◆ Metinden bölüm

Hukuki.NET


Yargıtay içtihatları bölümü

Yargıtay Kararı

 


T.C.
YARGITAY
2. Hukuk Dairesi
E: 1985/5145
K: 1985/5390
T: 03.06.1985
DAVA : Santiago M. ile Mari arasındaki boşanma davasının yapılan muhakemesi sonunda, davanın yetki yönünden reddine dair verilen hüküm davacı tarafından temyiz edilmekle; evrak okunup, gereği görüşülüp düşünüldü:
KARAR : İstek, boşanmaya ilişkin olup, ......Uyruklu olan ve Türkiye'de yedi yıldan beri ...... Büyükelçisi sıfatıyla ......Devleti'ni temsil eden davacı koca tarafından dava, elçilik binasının mülki sınırların içinde bulunduğu Sarıyer Mahkemesi'nde açılmıştır.
Mahkemece, "davacının Türkiye'de ikametgahı olmadığı, davalı ile birlikte ikamet ettikleri yerin...... toprağı sayılacağı, buranın Türkiye'de ikametgah veya mutad mesken kabul edilmeyeceği, ikametgahı ......'da olan bir ailenin boşanma davasında, Türk Mahkemelerinin yetkili bulunmadığı" gerekçesiyle ve yetki yönünden dava dilekçesi rededilmiştir.
Bilindiği gibi her Devlet, mahkemelerinin milletlerarası yetkisini bizzat kendisi tayin eder. Milletlerarası yetkiyi düzenleyen kaideler, iç hukuk kaideleri olmakla beraber, bunların belirlenmesinde Milletlerarası Dışbirliğinin gerekleri de dikkate alınır. Milletlerarası yetki konusu, Türk Hukukunda ilk kez 2675 sayılı Milletlerarası Özel Hukuk ve usul Hukuku Hakkındaki Kanun ile belirli bir sistem icinde düzenlenmiştir. Anılan Kanunun 27. maddesine göre, Türk Hukukunda ülke içi yer itibarıyla yetki salahiyeti kaideleri, aynı zamanda Millletler arası yetki kuralları olarak da hüküm ifade etmektedir. Başka bir anlatımla, Türk Hukukunda Milletlerarası yetkiye ait özel kurallar konulması yerine, iç hukukun yer itibarıyla yetki kaidelerinin Milletlerarası yetki de esas alınması öngörülmüştür.(Prof.Dr.Ergin Nomer, Devletler Hususi Hukuku - 2.bas. 1982 - Say.327). Durumu özetlersek, yer itibarıyla yetkili bir Türk Mahkemesinin bulunması, Milletlerarası yetkinin de varlığı için gerekli ve yeterlidir. Hemen ilave edelimki, Milletlerarası yetkinin belirlenmesinde, yer itibarıyla yetki kaideleri uygulanırken, davanın taraflarının Türk vatandaşı veya yabancı olması rol oynamaz. işte davacı bütün bu açıklamalara uygun olarak, görevi gereği de olsa, yedi yıldan beri Türkiye'de sakin olup HUMK.nun 9/son maddesi uyarınca davalı eşi ile altı aydan beri birlikte oturdukları Sarıyer Mahkemesi'nde, işin esası hakkında kendi milli kanunları uygulanmak üzere ve milletlerarası yetki kurallarına uygun olarak başanma davasını açmıştır.

◆ Yapılacak işler
1. Yargıtay kararından "Yargıtay Kararı" sözlerinden "Sarıyer Mahkemesi'nde açılmıştır." sözlerine kadar olan kısmı hiç değiştirmeden kopyalayın.
2. Yargıtay kararına göre şu soruları cevaplayın:
(a) Boşanma davası hangi mahkemede açılmıştır?
(b) Milletlerarası yetki, Türk Hukukunda ilk kez hangi kanunla belirli bir sistem içinde düzenlenmiştir?
(c) Karar hangi tarihte verilmiştir?
Yalnızca Yargıtay kararında yazanlara dayanın.

◆ Veri satırları
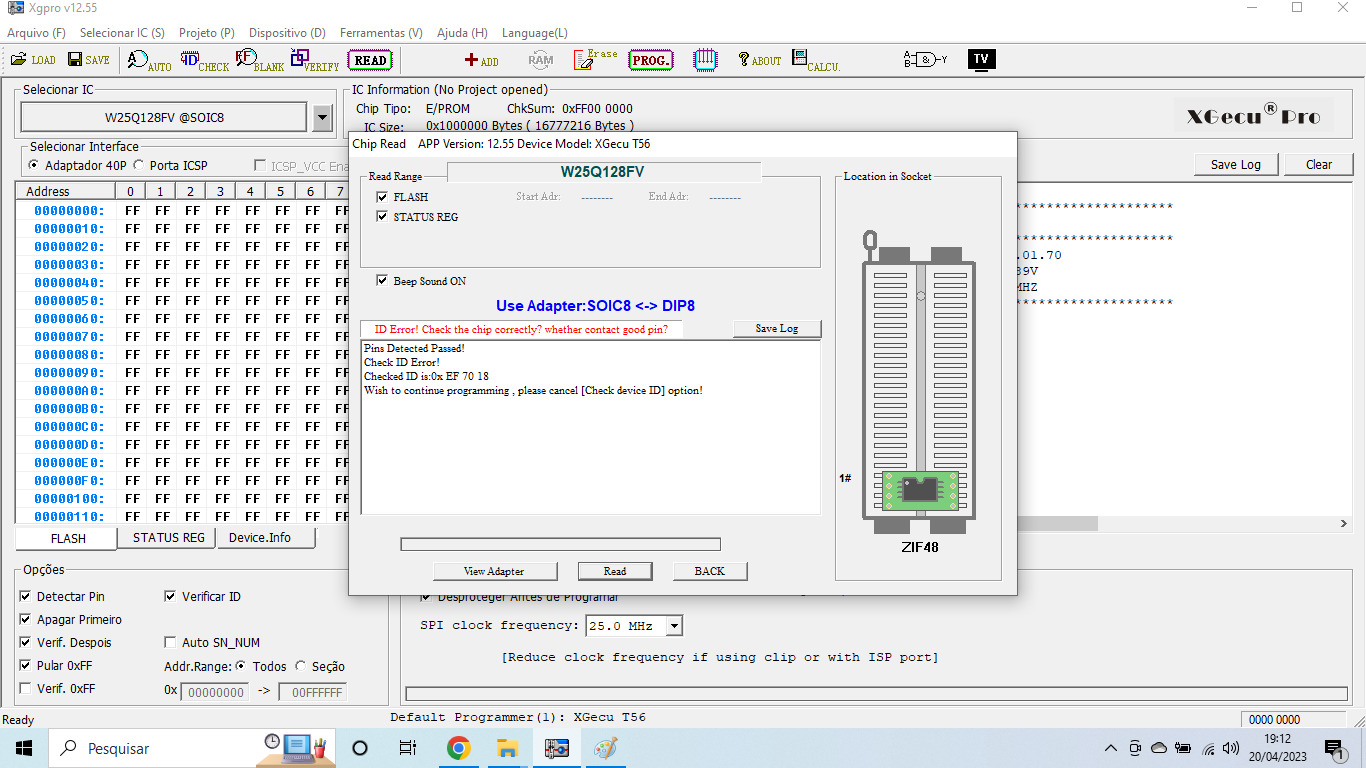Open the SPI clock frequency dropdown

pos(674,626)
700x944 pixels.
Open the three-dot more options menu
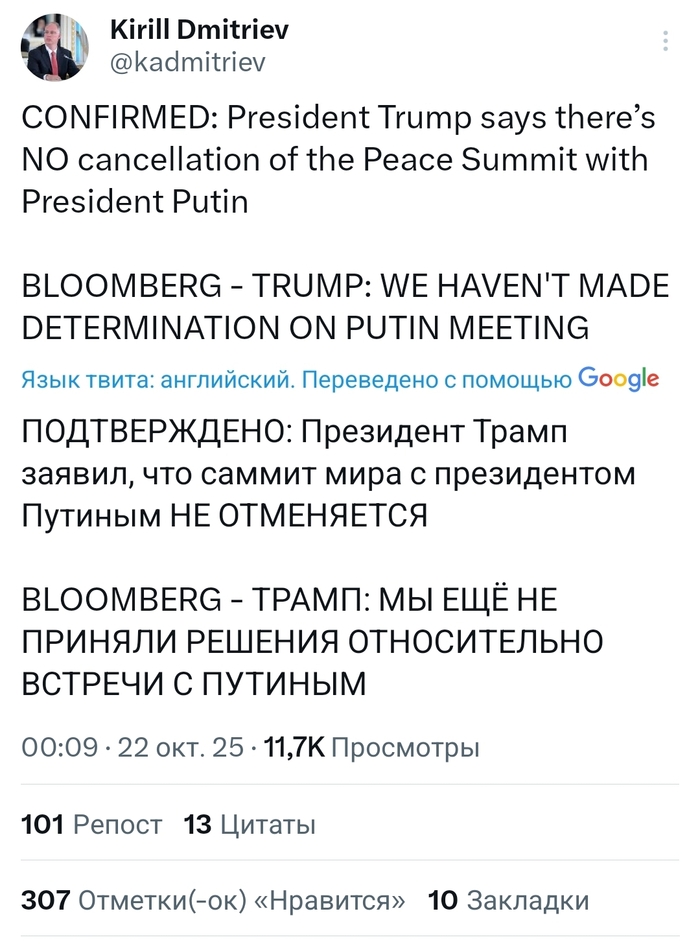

◆ Çözümlü sorular
1.
Yargıtay Kararı

 


T.C.
YARGITAY
2. Hukuk Dairesi
E: 1985/5145
K: 1985/5390
T: 03.06.1985
DAVA : Santiago M. ile Mari arasındaki boşanma davasının yapılan muhakemesi sonunda, davanın yetki yönünden reddine dair verilen hüküm davacı tarafından temyiz edilmekle; evrak okunup, gereği görüşülüp düşünüldü:
KARAR : İstek, boşanmaya ilişkin olup, ......Uyruklu olan ve Türkiye'de yedi yıldan beri ...... Büyükelçisi sıfatıyla ......Devleti'ni temsil eden davacı koca tarafından dava, elçilik binasının mülki sınırların içinde bulunduğu Sarıyer Mahkemesi'nde açılmıştır.

2.
(a) Sarıyer Mahkemesi'nde.
(b) 2675 sayılı Milletlerarası Özel Hukuk ve usul Hukuku Hakkındaki Kanun ile.
(c) 03.06.1985 tarihinde.